Pendant 33 mois, d’avril 2018 à décembre 2020, l’Europe a connu des précipitations très maigres et des températures assez élevées pour qu’on puisse parler d’un état de sécheresse. Une analyse des données conclut qu’il s’agissait de la pire sécheresse en 250 ans.

Aucune sécheresse couvrant une aussi grande portion du continent pendant aussi longtemps n’a en effet été observée depuis le milieu du 18e siècle, écrit une équipe de chercheurs internationaux, sous l’aile du Centre Helmholtz de recherche environnementale, en Allemagne. Leur travail, publié en mars dans la revue de l’Union géophysique américaine, reconstruit toutes les sécheresses documentées en Europe depuis 1766.

Les scientifiques définissent comme « sécheresse » la période pendant laquelle le contenu en eau des 2 premiers mètres du sol tombe en dessous du niveau du 20% des années les plus sèches des deux derniers siècles et demi. Entre 2018 et 2020, ce fut le cas d’une région inhabituellement large, incluant la France, l’Allemagne et la République tchèque. Et inhabituellement longue, puisque la durée moyenne des sécheresses depuis le 18e siècle était de 13 mois. Le tout, accompagné d’une température plus élevée, en moyenne, de 2,8 degrés Celsius par rapport à la normale.

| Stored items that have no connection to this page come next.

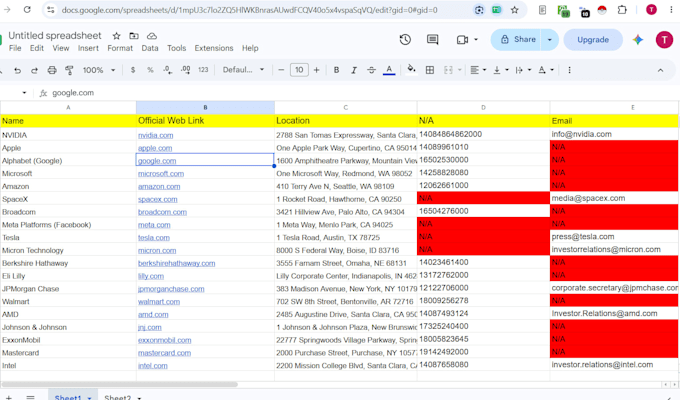
Task: Open the fill color paint bucket
Action: click(x=411, y=69)
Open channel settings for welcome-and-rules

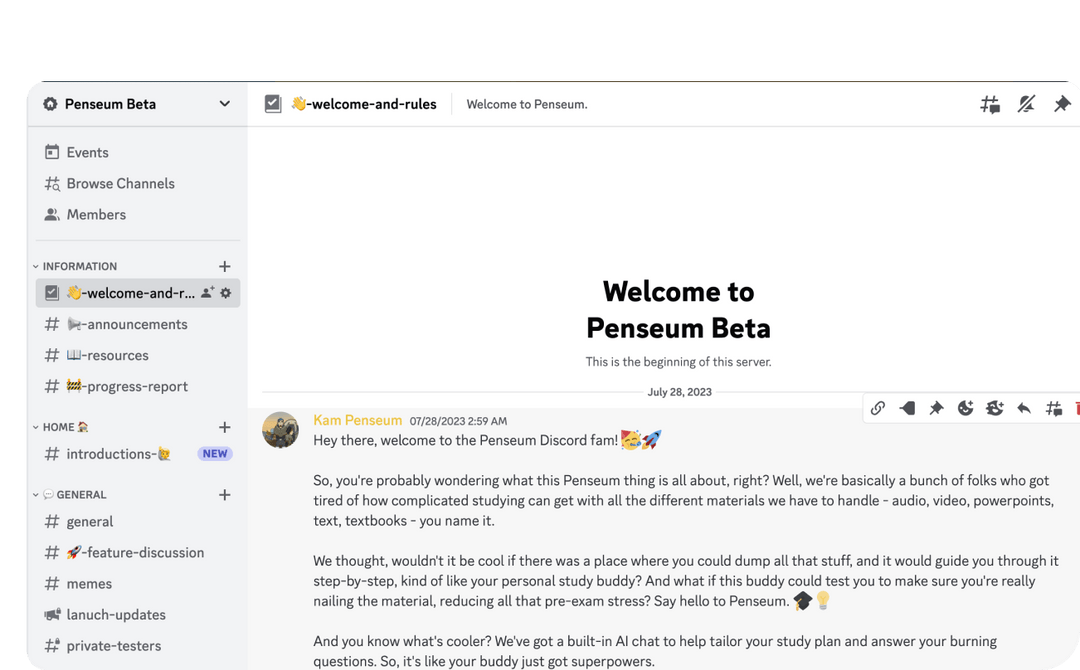pyautogui.click(x=225, y=292)
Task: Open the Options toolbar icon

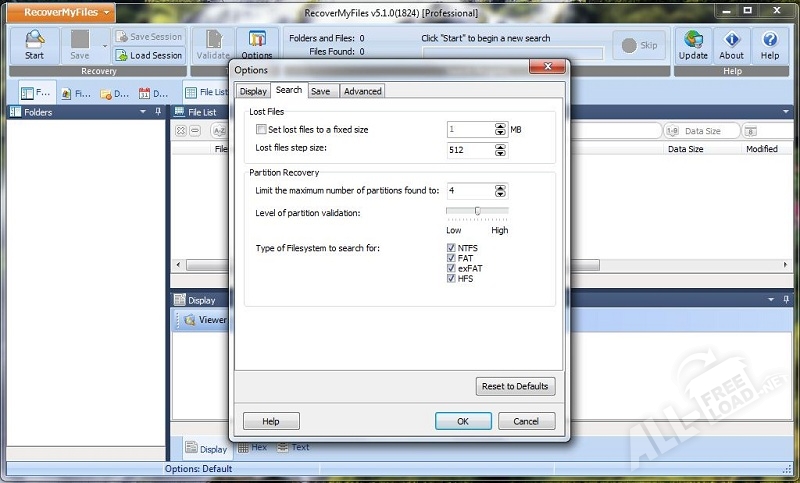Action: 256,40
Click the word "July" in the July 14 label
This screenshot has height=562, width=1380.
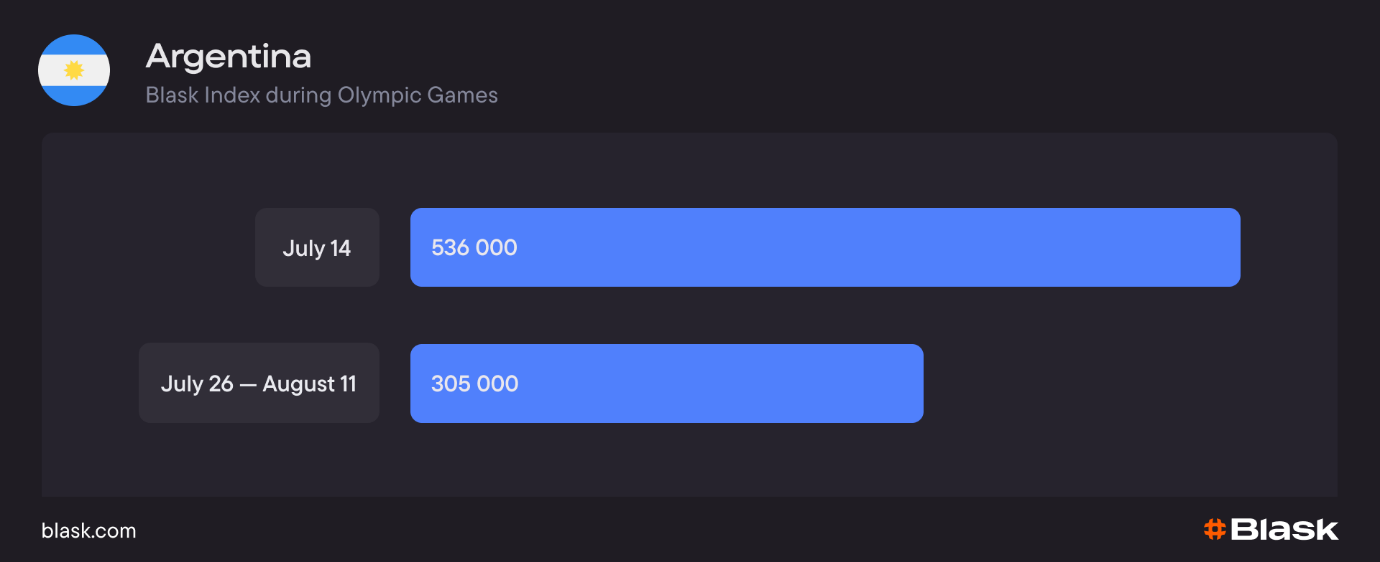coord(303,248)
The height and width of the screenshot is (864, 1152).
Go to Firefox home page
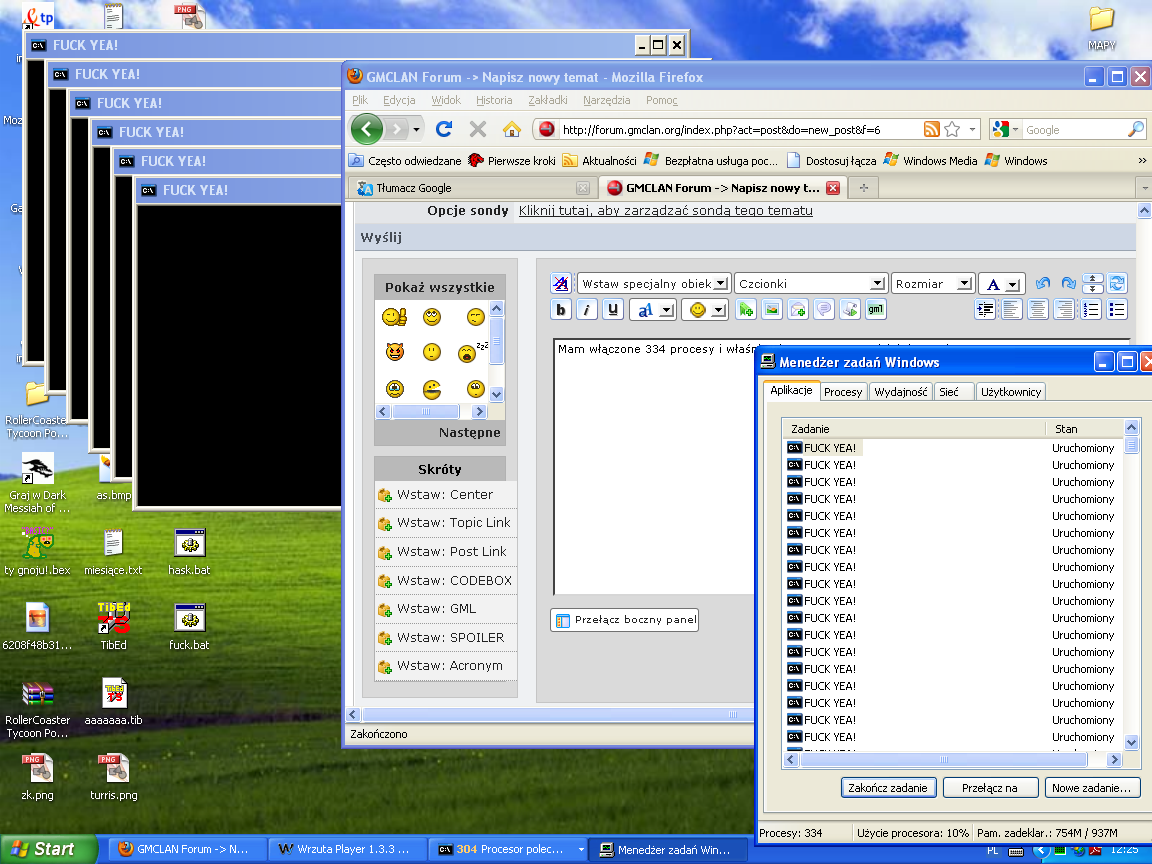tap(512, 129)
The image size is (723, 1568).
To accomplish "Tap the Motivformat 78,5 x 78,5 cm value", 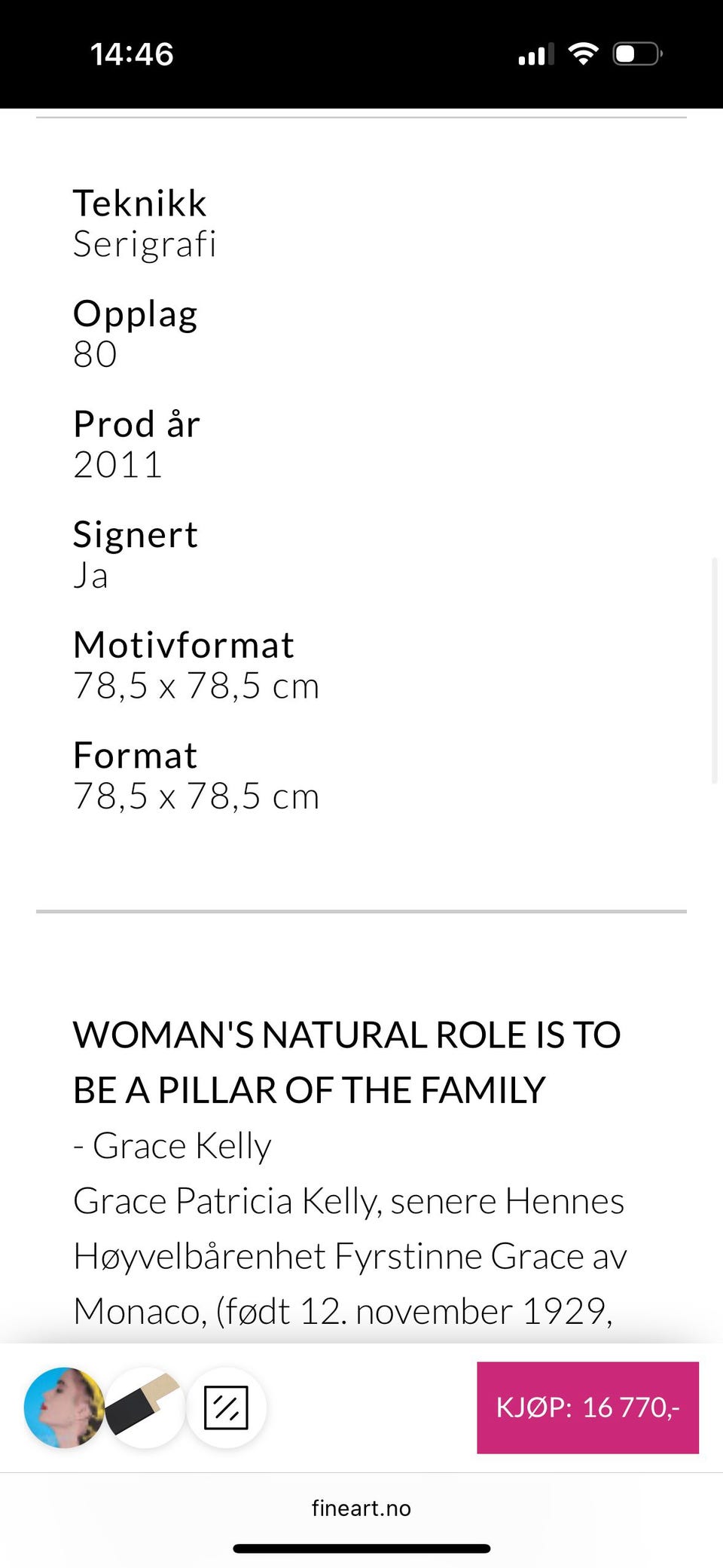I will (196, 686).
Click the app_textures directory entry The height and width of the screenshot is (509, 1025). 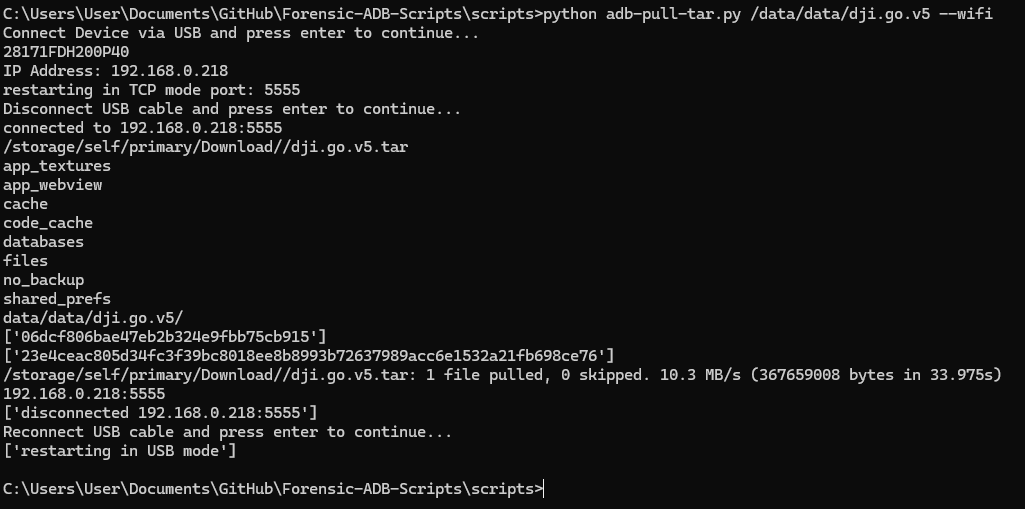click(57, 166)
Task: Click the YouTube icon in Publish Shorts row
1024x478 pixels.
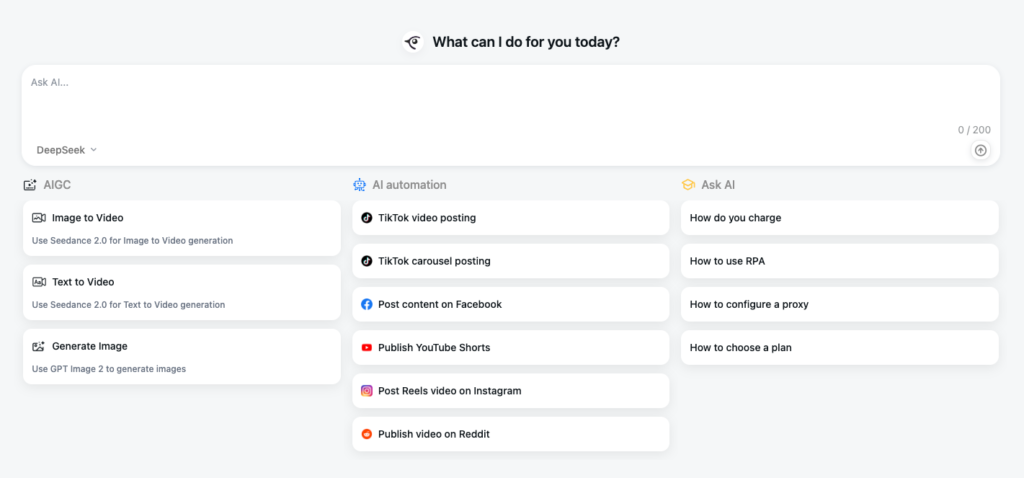Action: (367, 347)
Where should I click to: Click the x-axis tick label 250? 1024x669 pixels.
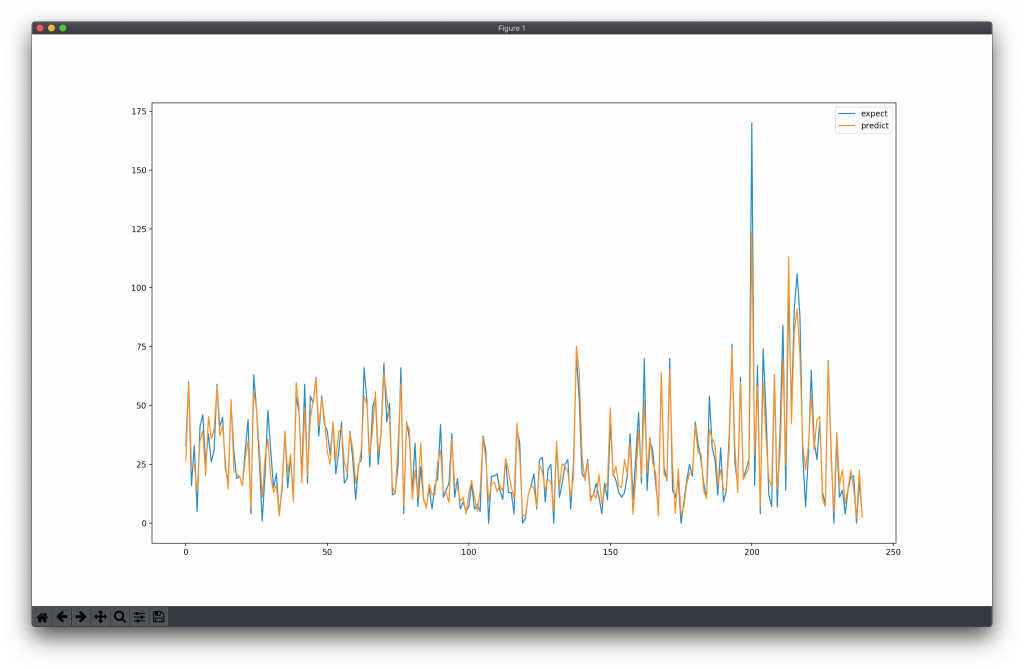tap(893, 552)
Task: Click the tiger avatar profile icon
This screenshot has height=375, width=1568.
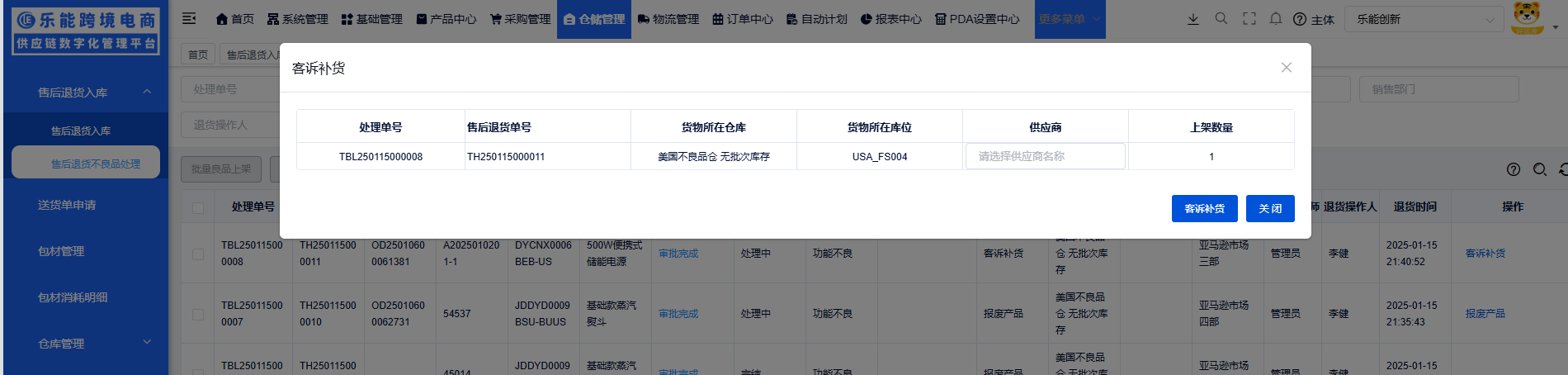Action: click(1527, 18)
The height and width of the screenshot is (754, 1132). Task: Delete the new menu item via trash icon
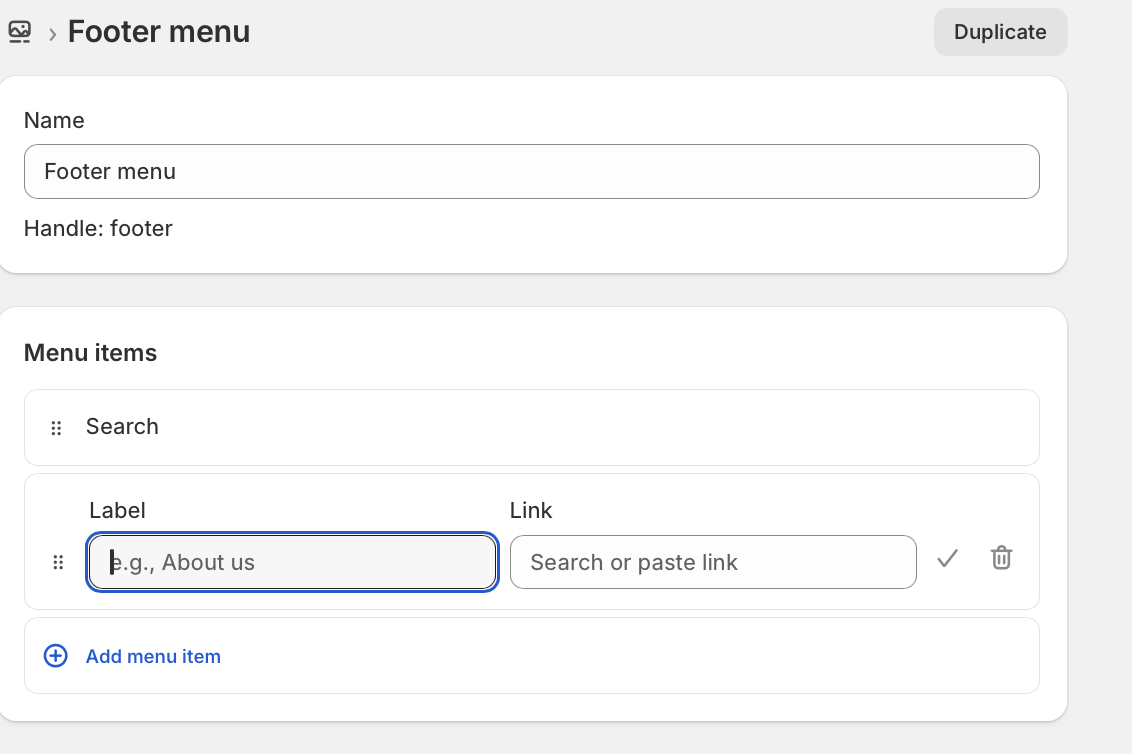coord(1001,558)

Les chercheurs notent aussi que cette sécheresse s’est prolongée en 2021 dans les sols plus profonds: les précipitations plus élevées ne se sont manifestement pas rendues à plus de 2 mètres de profondeur.

Entre autres conséquences: une production de maïs de 20 à 40% inférieure en Allemagne et en France; une production de blé réduite de 17,5% en Allemagne; et une production d’orge diminuée de 10% dans presque toute l’Europe.